Selain itu, penafsirannya juga merujuk hasil penelitan mutakhir tentang qalb sehingga produk penafsirannya benar-benar baru. Dalam menafsirkan kata qalb ada tiga buku berbahasa Inggris yang digunakan, yaitu Multidimensional Mind: Remote Viewing in Hyperspace karya Jean Millay (Berkeley: North Atlantic Books, 1999); Connectedness karya Arnold Ward (Viktoria: Trafford, 2003); dan The Heart Speaks: A Cardiologist Reveals the Secret Language of Healing karya Guarneri Erminia (New York: Touchstone, 2006).
Produk penafsiran seperti inilah yang memberikan wawasan baru dan membangkitkan etos ilmu pengetahuan bagi para pembacanya.
Mengapa Melahirkan Corak Tafsir Ilmi?
Pendekatan yang digunakan dalam Tafsir At-Tanwir adalah pendekatan Bayani, Burhani dan Irfani.

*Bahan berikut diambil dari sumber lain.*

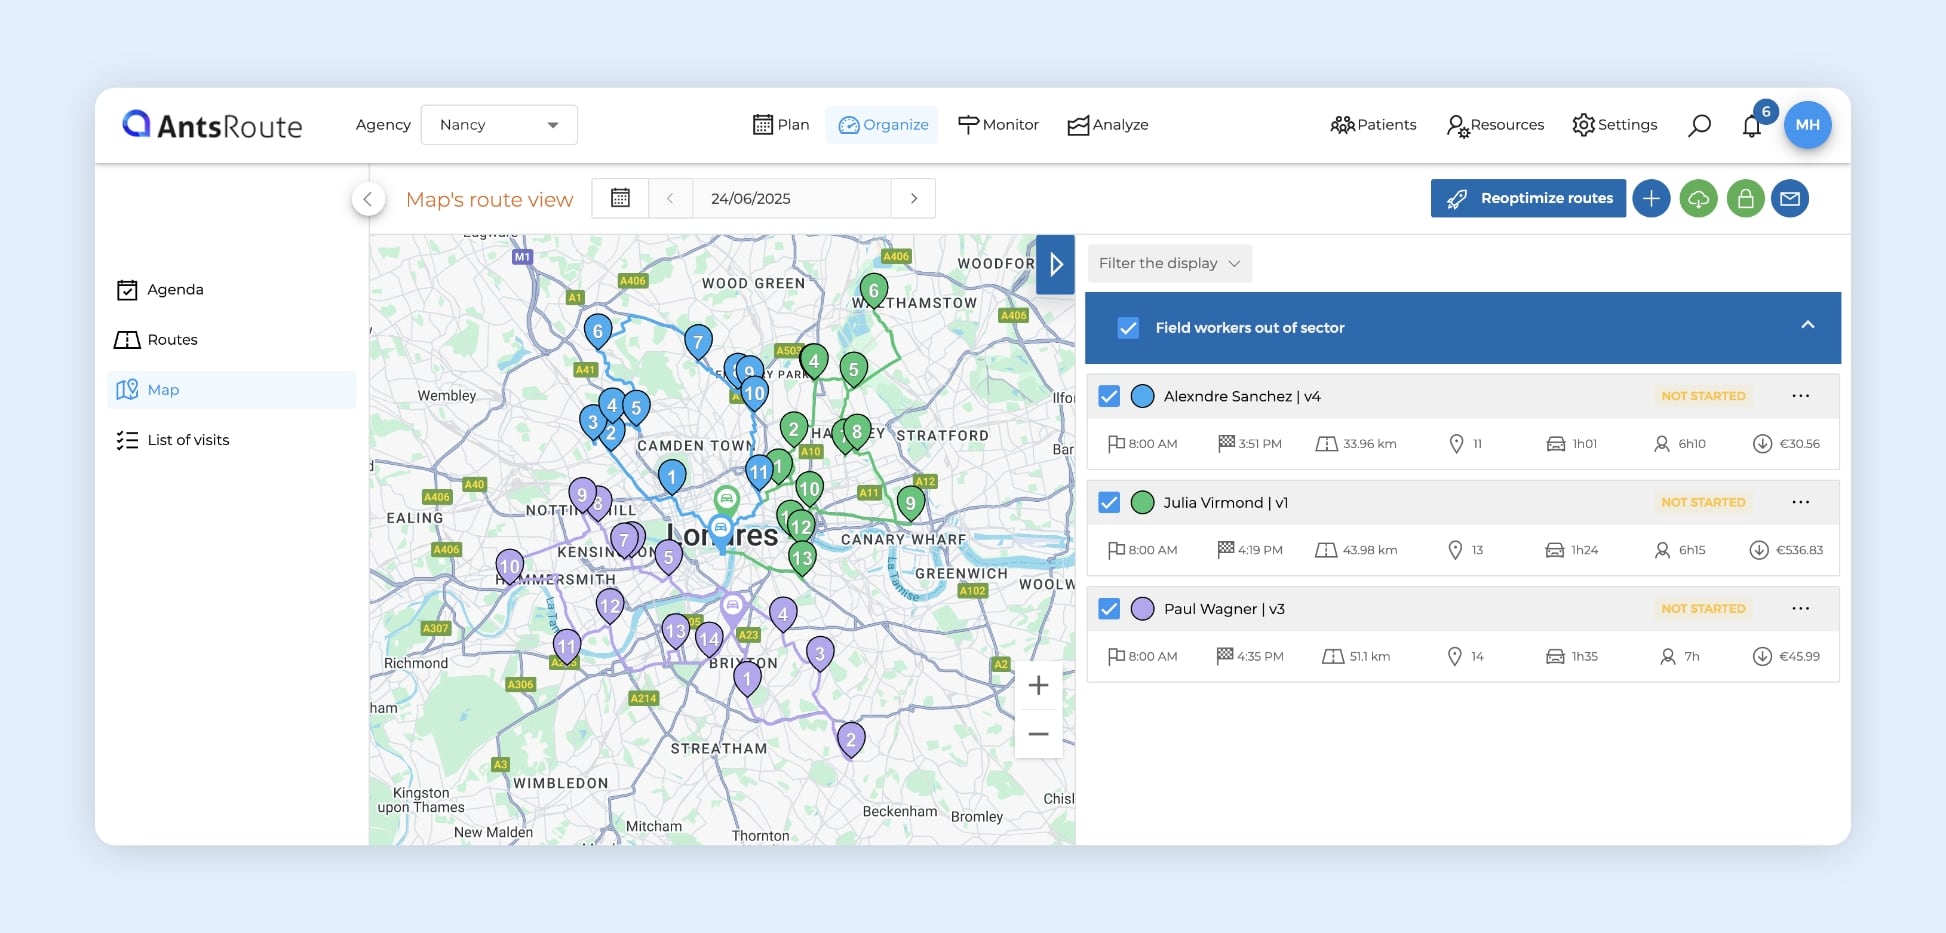Viewport: 1946px width, 933px height.
Task: Open the Routes panel from the sidebar
Action: tap(128, 340)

Muhammadiyah sendiri sudah tidak asing dengan tiga pendektan ini, karena sebalum digunakan dalam Tafsir at-Tanwir, Muhammadiyah dalam Putusan Tarjih tahun 2000 di Jakarta dijelaskan bahwa pendekatan dalam ijtihad Muhammadiyah menggunakan pendekatan bayani, burhani, dan irfani.
Pendekatan bayani menggunakan nas-nas syariah. Penggunaan burhani menggunakan ilmu pengetahuan. Pendekatan irfani berdasarkan kepada kepekaan nurani dan ketajaman intuisi batin.
Tafsir At-Tanwir berusaha untuk memadukan ketiga pendekatan tersebut. Ketiga pendekatan yang digunakan dalam Tafsir At-Tanwir ini kemudian akan melahirkan karakteristik penafsiran yang berbeda jika dibandingkan dengan tafsir-tafsir yang telah ada pada umumnya. Termasuk dalam corak tafsir ‘ilmi yang menonjol. Pendekatan burhani yang digunakan dalam Tafsir At-Tanwir inilah yang melahirkan corak tafsir ‘ilmi.
Selain itu, sejak awal Tafsir At-Tanwir disusun tujuannya salah satunya adalah untuk membangkitkan etos ilmu pengetahuan, disamping etos ibadah, etos ekonomi dan etos kerja, dan etos sosial (solidaritas).
Lahirnya Tafsir At-Tanwir ini penting dan menarik tuntuk dikaji, mengingat bahwa Tafsir At-Tanwir adalah tafsir yang lahir dari salah satu Ormas Islam terbesar dan tertua di Indonesia (1912). Menurut Alwi Shihab, kontribusi Muhammadiyah dalam pemikiran dan pengembangan Islam di Indonesia tidak dapat dipungkiri telah menampilkan diri sebagai sebuah fenomena unik dalam kehidupan keagamaan di Indonesia (Alwi Shihab, Membendung Arus, 2016: 4).
Tafsir At-Tanwir yang direcanakan terbit dalam bentuk utuh 30 juz ini merupakan bentuk respons dan kepedulian Muhammadiyah terhadap persoalan-persoalan Islam kekinian di Indonesia, termasuk dalam pengembangan ilmu pengetahuan dan teknologi agar tidak tertinggal jauh dari negara-negara lain. Karena kemajuan suatu bangsa sangat identik dengan majunya ilmu pengetahuan dan teknologi. Di sinilah peran Tafsir At-Tanwir sangat penting dan strategis.